Thursday Mar 20, 2008

Open HA Cluster Tutorium bei den Frühjahrsfachgesprächen der GUUG

Am 13. März 2008 haben Hartmut Streppel und ich zusammen ein Tutorium über "Open HA Cluster" und "Flying Container" auf den Frühjahrsfachgesprächen 2008 an der Hochschule München abgehalten. Die Veranstaltung wird jährlich von der German Unix User Group organisiert.

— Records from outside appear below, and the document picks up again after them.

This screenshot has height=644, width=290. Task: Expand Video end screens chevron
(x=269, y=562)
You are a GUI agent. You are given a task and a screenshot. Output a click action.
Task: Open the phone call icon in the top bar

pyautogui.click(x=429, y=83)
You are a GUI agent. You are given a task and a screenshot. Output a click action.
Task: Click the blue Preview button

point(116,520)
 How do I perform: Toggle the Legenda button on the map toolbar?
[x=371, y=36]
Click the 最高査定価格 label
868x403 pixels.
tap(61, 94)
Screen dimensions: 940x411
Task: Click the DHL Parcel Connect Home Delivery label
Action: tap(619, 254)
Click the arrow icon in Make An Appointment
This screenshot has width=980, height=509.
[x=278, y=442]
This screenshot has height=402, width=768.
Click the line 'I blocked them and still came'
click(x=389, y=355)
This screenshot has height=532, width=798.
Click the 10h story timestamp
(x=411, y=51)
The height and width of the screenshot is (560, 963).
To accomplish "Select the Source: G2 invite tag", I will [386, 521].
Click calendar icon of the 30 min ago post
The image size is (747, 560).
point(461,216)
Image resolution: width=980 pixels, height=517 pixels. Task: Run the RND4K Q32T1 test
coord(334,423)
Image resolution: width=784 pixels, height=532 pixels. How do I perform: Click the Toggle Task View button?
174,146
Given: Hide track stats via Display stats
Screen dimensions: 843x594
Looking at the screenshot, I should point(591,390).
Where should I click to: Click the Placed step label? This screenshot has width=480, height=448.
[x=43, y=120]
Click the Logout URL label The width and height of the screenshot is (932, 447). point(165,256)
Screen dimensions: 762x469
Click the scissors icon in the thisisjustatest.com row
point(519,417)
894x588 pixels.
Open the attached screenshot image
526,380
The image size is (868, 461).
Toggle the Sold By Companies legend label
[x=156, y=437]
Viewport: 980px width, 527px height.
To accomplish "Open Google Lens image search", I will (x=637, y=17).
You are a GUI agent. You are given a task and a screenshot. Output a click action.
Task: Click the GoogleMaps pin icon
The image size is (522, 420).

Der erste Teil des Tutorium ist nun verfügbar, die 65 Seiten enthalten die Präsentation und Sprecherkommentare in Deutscher Sprache. Hier die Agenda im Überblick:

  1. Einführung in die Solaris™ Cluster Architektur
    • Core Cluster Framework
    • Data Services (Agenten)
    • Geographic Edition
  2. Einführung in das Open HA Cluster Projekt
    • HA Clusters Community Group
    • Open HA Cluster Agenten + aktuelle Projekte
    • Open HA Cluster Geographic Edition
    • Build Demo
  3. Einführung in die Template basierende Agentenentwicklung
PS: Der zweite Teil des Tutorium ist nun auch verfügbar.

Friday Feb 22, 2008

Solaris Cluster Express 02/08 available!

Solaris Cluster Express 02/08 is available for download. It is build to run on Solaris Express Developer Edition 01/08. Have a look at the Release Notes for more details. Two things I want to highlight:

  1. This combination (SCX 02/08 and SXDE 01/08) is a good fit to get started and engaged with the HA xVM project, since SXDE 01/08 enables to configure the Sun xVM hypervisor for x86-64.
  2. SCX 02/08 delivers the HA Informix agent to manage Informix Dynamic Server, which is the first data service developed within the HA Clusters Community Group with community participation.
Happy Clustering!

Friday Feb 15, 2008

GDS coding template with technical presentation released

We released the GDS coding template under the Common Development and Distribution License (CDDL) Version 1.0, along with a technical presentation, which can also be delivered as a workshop. It gives an introduction into cluster agent development and then explains the GDS coding template in great detail.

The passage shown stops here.